[Available data Boundary: Start]

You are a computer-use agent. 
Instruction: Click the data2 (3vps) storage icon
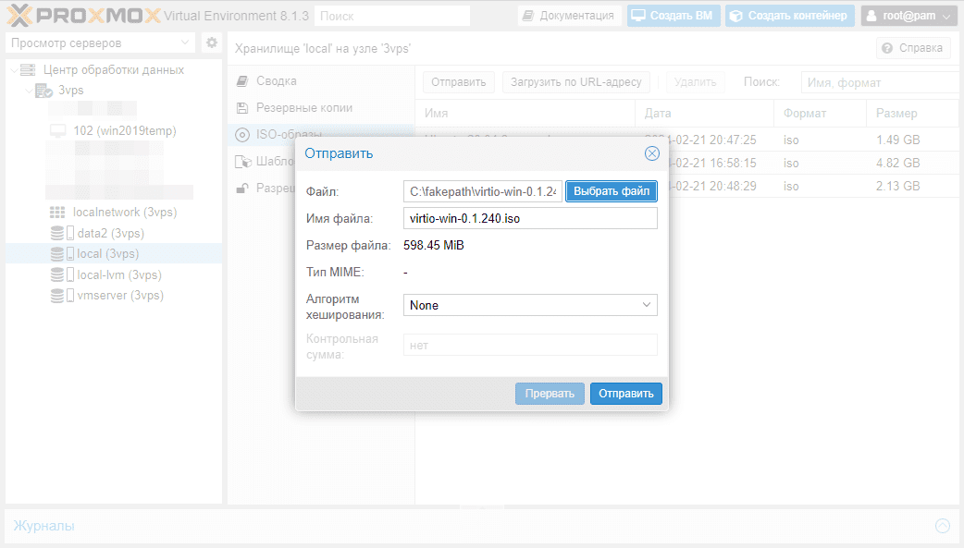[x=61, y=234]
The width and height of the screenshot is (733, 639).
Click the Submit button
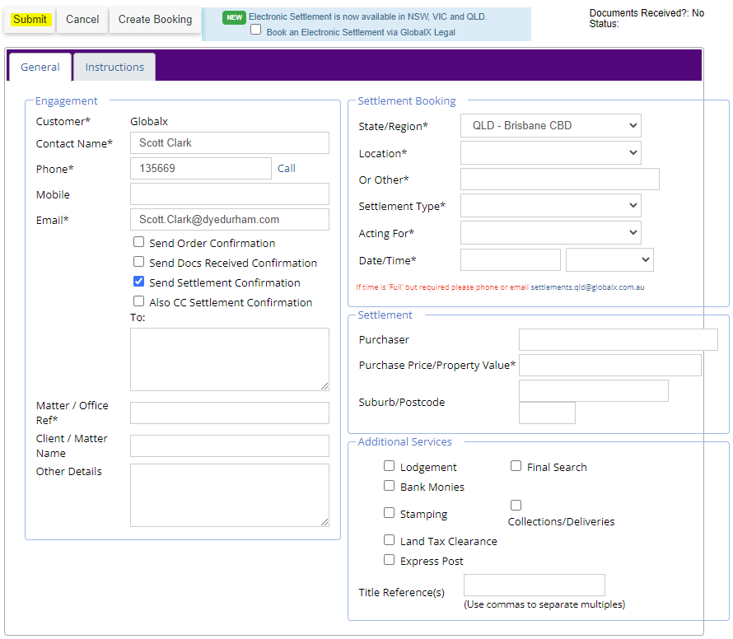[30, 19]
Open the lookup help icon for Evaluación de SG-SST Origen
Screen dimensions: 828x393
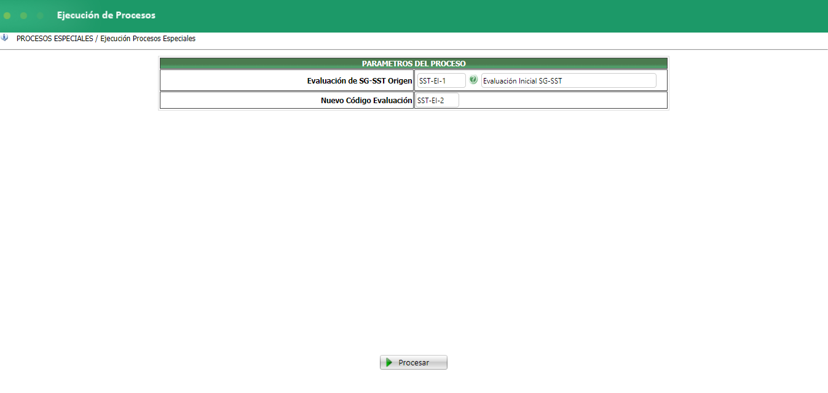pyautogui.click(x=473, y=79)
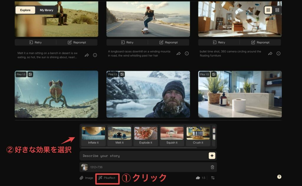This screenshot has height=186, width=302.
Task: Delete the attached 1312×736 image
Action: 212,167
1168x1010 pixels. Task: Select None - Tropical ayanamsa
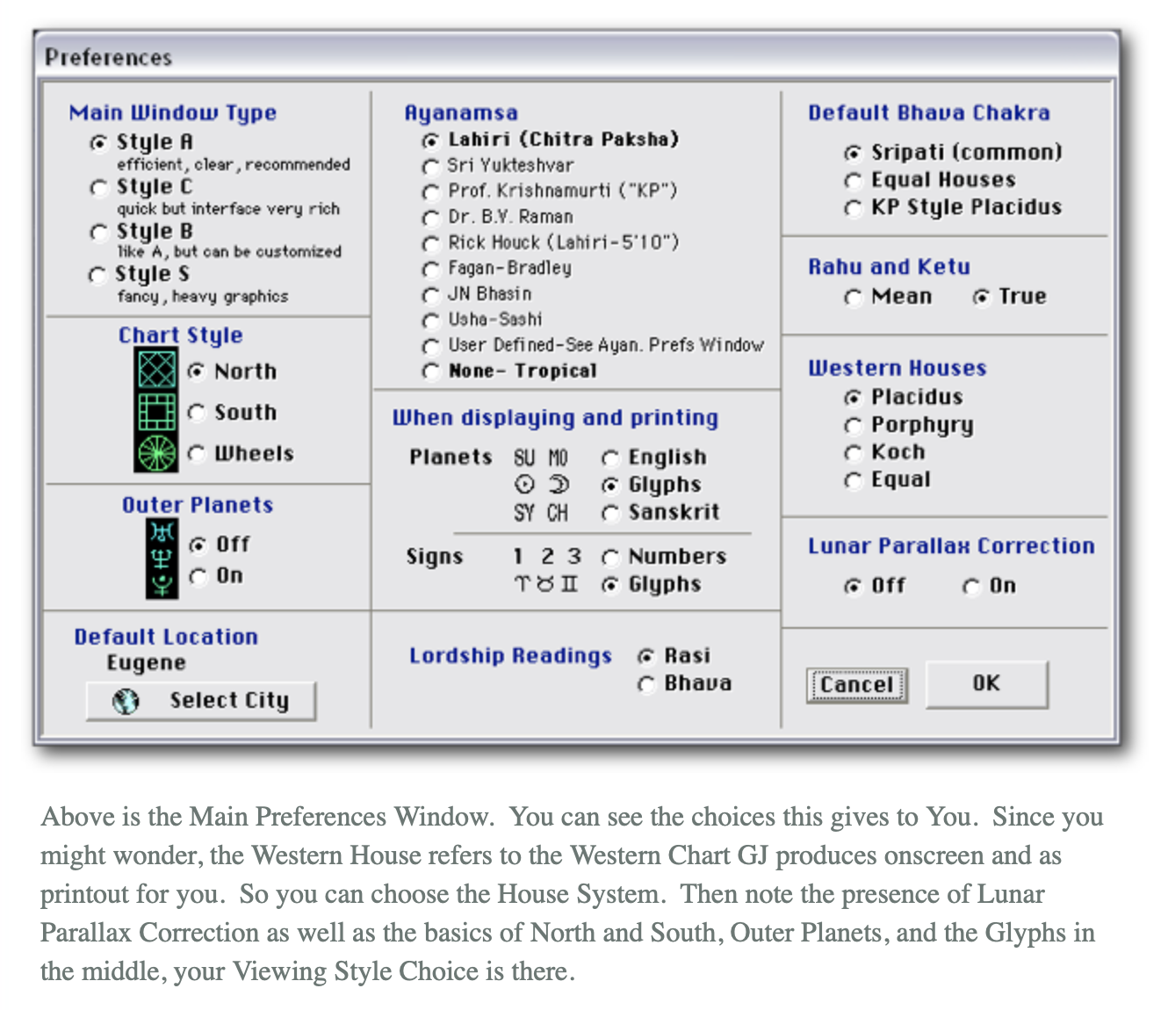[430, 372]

[Available data Boundary: End]
[Available data Boundary: Start]

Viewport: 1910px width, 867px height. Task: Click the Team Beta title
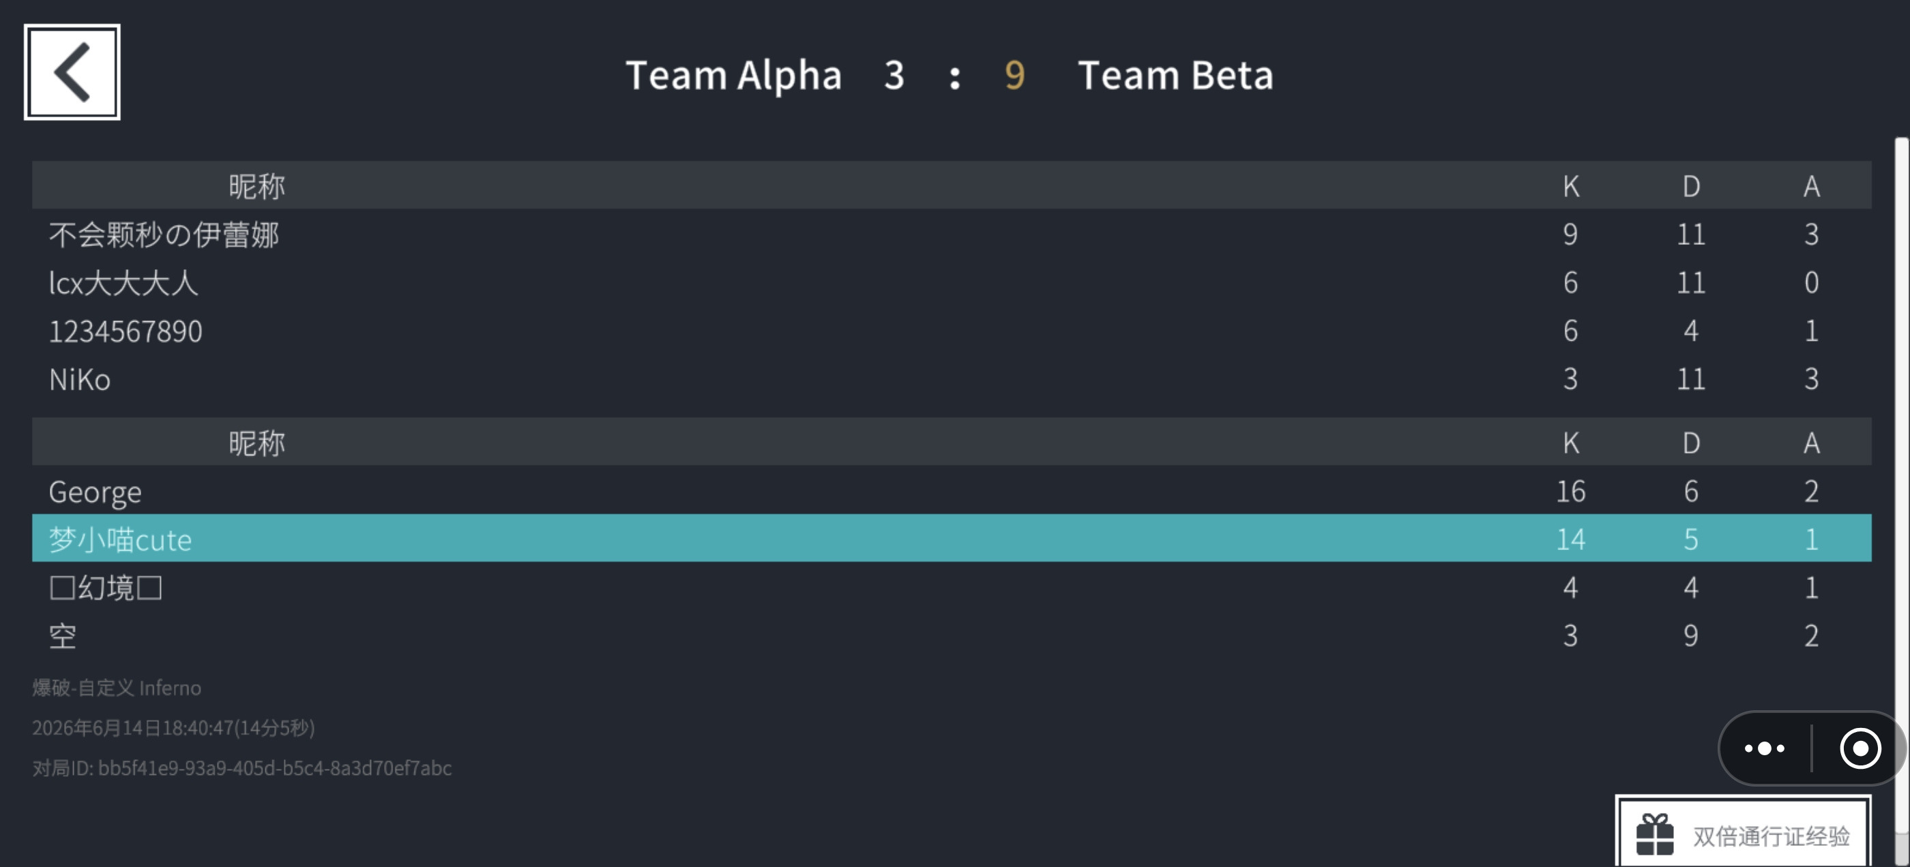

[Available data Boundary: End]
[Available data Boundary: Start]

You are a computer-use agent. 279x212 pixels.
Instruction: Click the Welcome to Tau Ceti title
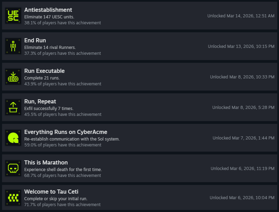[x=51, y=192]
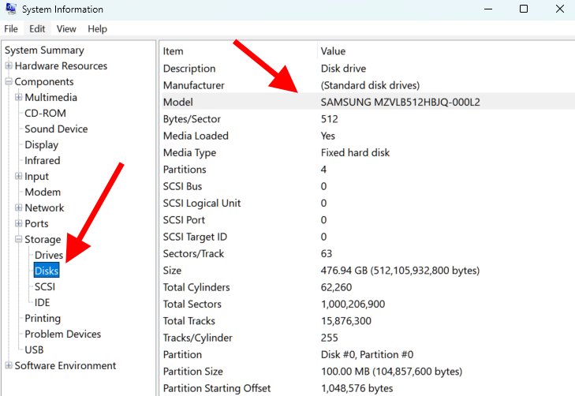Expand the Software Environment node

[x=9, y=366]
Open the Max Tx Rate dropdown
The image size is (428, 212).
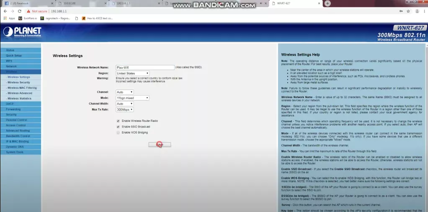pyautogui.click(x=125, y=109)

[Available data Boundary: End]

• [What to do] Out of the records above, pull the lines that include the word "agent".

• [Result for this task]
You are a computer-use agent. 
You are a computer-use agent. 279x212 pixels.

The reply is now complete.